Interesting Lion Facts:

Some cool facts we learned about lions that we did not know before were:

  • Males guard the pride’s territory, females do most of the hunting.
  • A lion’s tongue is enough to take your skin off if it licks you because of the barbs on the tongue. A lion started licking one of the guys in our walking group and they had the lion stop, but luckily the guy was wearing long pants, too.
  • Most lions drink water daily if available, but can go four or five days without it.
  • After the kill, the males usually eat first, lionesses next, and the cubs get what’s left.
Our Walking Group

What If It Rains?

Do not cancel your walk if it is raining. We were told that during less favorable weather, the lions have more energy. In the heat of the day, they can become lazy and could instead decide that they just want to laze under the shade of a tree.

Walking With Lions Was Incredible — But We Wouldn’t Do It Again

When done properly, walking with lions can be an incredible experience. But even so, the experience left us a bit torn. Looking back at the experience now (in 2021), with the additional knowledge we have from traveling through all these years, we wonder if it was a legitimate conservation facility. At the time of this update in April 2021, it appears that these lion walks are no longer offered.

It does not feel right to exploit wildlife to ‘save it.’ What we have learned since really makes us feel like a lion walk falls into a lot of grey areas.

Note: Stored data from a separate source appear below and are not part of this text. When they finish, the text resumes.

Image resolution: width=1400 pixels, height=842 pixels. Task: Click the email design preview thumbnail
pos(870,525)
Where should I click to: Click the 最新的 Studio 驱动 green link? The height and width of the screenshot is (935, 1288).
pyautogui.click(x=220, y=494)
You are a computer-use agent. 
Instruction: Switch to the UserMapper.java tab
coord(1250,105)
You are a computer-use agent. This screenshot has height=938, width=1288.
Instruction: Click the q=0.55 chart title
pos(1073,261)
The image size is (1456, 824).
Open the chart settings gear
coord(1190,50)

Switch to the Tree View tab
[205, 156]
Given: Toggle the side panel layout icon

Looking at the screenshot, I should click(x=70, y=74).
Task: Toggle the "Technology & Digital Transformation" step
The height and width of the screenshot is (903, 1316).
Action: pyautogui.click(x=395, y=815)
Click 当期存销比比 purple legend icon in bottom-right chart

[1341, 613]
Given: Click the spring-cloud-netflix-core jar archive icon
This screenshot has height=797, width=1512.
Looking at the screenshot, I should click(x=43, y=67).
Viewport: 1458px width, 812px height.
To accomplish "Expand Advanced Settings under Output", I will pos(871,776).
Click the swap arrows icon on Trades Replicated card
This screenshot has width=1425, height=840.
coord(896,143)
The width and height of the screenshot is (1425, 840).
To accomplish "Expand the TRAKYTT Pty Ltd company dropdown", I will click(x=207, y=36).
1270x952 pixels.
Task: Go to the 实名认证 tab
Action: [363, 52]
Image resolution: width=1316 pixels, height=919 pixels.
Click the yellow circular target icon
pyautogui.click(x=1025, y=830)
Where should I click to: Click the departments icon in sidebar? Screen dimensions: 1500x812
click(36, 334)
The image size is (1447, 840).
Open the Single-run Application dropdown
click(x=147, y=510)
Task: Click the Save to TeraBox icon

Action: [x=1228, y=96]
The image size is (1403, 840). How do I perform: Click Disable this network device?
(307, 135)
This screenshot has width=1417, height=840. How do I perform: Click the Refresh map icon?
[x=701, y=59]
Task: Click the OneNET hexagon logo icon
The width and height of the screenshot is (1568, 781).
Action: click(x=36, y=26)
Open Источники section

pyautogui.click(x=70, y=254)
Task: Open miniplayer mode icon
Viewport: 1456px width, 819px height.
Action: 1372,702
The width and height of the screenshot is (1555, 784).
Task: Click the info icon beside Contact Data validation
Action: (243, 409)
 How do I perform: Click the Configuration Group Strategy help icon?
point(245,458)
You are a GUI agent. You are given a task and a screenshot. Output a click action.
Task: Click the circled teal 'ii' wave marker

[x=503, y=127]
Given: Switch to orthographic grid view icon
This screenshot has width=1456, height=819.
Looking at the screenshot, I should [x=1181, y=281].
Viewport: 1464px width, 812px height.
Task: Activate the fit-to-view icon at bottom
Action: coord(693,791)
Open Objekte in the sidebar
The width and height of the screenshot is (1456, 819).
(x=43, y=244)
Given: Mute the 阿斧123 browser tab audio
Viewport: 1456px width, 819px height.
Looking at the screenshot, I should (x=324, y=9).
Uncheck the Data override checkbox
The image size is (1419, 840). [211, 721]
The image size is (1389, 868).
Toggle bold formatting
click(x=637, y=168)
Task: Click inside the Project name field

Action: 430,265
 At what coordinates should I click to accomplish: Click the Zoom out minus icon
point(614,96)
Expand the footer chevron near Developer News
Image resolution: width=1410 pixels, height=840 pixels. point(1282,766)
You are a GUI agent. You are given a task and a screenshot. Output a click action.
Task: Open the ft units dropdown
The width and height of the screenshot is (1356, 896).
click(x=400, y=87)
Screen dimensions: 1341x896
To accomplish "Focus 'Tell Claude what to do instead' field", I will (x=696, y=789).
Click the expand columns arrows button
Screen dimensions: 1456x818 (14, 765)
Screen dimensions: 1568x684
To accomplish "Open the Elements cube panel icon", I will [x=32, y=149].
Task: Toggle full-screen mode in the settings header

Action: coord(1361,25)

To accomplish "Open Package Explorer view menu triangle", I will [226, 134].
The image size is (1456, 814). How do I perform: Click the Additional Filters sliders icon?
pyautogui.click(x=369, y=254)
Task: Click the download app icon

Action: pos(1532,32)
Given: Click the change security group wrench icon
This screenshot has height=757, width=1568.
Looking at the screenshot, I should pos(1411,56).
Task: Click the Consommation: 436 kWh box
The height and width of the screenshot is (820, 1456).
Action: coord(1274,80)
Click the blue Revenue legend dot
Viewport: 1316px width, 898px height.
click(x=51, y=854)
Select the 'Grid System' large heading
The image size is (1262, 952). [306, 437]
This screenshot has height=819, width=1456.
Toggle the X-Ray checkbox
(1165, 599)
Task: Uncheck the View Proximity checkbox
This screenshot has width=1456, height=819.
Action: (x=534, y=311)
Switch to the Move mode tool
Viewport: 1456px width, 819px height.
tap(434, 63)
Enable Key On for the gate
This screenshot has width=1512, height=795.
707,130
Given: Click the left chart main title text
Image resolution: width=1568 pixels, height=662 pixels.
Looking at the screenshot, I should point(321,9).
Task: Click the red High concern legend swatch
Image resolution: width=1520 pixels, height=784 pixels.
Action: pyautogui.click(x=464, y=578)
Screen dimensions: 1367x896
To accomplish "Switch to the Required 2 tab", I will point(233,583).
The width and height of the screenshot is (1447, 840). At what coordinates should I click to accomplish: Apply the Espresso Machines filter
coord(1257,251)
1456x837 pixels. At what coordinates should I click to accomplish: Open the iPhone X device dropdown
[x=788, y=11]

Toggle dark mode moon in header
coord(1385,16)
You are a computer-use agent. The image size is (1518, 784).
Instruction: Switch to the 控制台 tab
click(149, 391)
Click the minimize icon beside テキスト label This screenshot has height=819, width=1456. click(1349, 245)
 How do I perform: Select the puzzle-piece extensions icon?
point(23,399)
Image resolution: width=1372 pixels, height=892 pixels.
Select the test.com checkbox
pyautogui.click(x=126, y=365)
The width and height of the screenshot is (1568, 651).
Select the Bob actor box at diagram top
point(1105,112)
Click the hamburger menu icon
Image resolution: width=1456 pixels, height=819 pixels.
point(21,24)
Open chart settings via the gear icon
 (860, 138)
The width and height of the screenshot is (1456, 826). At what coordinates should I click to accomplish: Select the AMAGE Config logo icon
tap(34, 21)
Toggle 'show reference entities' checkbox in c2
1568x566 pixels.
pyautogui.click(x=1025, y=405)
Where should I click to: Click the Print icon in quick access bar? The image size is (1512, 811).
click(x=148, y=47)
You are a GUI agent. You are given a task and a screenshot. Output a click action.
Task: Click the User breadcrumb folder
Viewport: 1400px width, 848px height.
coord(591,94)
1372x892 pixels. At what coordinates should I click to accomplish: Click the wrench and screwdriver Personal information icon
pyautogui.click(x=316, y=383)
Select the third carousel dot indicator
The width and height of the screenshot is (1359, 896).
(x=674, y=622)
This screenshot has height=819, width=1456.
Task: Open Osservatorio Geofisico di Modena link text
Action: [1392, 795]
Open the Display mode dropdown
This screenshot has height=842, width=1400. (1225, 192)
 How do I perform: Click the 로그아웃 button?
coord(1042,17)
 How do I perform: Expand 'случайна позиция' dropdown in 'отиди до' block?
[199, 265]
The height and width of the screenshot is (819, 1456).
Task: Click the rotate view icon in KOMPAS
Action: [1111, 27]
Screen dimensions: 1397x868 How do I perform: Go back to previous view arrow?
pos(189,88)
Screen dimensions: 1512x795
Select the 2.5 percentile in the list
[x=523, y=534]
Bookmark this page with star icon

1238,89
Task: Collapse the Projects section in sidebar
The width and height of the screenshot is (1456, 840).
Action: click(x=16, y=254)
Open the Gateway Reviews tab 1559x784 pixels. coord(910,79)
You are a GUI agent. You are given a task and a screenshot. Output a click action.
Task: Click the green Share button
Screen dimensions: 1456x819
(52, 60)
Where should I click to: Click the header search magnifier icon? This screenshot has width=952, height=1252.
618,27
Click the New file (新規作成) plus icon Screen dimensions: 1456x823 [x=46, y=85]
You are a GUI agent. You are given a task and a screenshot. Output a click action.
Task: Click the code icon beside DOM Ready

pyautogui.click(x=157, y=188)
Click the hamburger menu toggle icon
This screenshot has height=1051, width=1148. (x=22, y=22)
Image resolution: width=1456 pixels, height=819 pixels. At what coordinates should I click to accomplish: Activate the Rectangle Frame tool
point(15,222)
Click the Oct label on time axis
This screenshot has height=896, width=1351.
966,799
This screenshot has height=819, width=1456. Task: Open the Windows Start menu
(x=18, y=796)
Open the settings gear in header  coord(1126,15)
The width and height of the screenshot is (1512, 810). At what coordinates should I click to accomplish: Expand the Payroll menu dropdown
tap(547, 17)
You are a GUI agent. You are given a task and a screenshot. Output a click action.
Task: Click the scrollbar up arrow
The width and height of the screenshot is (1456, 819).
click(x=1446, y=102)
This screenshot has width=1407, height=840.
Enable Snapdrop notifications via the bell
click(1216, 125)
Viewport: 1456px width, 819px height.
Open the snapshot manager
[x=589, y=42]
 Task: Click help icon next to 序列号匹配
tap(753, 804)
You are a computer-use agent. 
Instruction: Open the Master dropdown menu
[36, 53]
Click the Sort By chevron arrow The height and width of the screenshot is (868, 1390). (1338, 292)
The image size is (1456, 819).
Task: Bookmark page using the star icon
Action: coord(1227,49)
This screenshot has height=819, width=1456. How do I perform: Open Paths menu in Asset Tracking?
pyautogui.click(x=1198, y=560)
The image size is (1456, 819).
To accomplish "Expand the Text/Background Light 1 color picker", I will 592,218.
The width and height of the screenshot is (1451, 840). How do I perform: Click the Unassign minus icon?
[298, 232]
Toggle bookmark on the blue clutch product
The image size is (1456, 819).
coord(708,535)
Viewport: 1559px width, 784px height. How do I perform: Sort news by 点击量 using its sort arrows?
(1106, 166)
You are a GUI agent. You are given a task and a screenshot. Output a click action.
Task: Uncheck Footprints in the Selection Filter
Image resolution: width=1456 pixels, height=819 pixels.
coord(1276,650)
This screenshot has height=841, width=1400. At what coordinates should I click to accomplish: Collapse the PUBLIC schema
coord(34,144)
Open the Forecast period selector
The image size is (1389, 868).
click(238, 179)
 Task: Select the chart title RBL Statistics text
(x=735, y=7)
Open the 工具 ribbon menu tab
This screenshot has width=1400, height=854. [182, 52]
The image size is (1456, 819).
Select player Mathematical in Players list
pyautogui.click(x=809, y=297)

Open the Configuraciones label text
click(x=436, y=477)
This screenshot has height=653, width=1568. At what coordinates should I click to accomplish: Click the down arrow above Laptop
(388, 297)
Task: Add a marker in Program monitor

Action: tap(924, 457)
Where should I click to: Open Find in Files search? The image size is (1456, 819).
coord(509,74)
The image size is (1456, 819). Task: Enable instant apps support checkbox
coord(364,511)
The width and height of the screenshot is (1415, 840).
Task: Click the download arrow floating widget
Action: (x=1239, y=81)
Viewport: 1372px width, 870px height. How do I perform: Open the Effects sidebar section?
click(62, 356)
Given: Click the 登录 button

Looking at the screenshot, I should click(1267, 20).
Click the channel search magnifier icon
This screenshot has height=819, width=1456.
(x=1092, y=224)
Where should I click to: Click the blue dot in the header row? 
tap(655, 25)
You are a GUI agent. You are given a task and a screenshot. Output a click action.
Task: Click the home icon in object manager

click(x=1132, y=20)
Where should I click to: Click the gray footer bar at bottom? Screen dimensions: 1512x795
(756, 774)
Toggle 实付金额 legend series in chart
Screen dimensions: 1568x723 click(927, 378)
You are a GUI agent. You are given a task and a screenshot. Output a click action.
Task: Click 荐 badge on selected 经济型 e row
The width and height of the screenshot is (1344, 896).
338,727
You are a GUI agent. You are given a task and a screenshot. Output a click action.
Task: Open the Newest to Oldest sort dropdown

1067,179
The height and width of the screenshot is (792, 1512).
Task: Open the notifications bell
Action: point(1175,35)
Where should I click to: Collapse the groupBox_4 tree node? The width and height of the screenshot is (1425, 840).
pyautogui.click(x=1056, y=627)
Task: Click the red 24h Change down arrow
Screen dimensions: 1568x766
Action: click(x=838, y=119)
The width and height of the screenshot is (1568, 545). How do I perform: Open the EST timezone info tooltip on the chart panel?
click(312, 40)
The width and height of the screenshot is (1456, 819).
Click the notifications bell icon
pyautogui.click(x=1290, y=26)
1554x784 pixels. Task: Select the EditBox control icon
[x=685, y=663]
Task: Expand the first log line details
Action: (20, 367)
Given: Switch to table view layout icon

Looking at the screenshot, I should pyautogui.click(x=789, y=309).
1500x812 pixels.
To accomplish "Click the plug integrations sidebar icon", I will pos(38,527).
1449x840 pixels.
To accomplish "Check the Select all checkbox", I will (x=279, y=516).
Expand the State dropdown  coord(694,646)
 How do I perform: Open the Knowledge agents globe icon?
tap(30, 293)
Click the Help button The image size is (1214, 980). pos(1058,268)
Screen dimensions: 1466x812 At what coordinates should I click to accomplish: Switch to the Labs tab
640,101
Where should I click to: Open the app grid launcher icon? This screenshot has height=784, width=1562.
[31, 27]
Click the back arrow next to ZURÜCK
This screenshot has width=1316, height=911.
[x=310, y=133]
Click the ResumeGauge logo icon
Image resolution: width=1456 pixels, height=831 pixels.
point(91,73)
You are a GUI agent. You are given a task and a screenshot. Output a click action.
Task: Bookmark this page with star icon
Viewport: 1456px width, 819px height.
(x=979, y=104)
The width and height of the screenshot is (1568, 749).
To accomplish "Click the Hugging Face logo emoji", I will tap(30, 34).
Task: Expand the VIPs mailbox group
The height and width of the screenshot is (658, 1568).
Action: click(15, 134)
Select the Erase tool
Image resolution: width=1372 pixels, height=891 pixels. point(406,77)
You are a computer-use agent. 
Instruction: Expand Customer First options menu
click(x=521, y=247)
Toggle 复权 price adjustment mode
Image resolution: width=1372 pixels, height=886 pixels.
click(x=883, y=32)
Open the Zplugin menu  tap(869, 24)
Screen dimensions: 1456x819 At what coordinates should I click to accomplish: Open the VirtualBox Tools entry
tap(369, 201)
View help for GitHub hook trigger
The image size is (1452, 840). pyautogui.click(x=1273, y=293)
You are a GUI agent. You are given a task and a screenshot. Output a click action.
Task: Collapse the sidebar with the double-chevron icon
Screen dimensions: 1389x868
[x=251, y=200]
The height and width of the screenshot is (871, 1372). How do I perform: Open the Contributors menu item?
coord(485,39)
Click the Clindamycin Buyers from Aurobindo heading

When we walked with the lions, we had good intentions. We are huge animal lovers and wanted to know what it felt like to be up close with some incredible wildlife. It was our first time visiting South Africa and the opportunities are all so overwhelming, feel endless, and like anything is possible. We also wanted to support what we felt was a legitimate conservation effort.

We should have done more research and asked more questions. Just because you CAN do something, does not always mean that you should.

Have you ever walked with lions or any other otherwise dangerous animal? What was your experience like?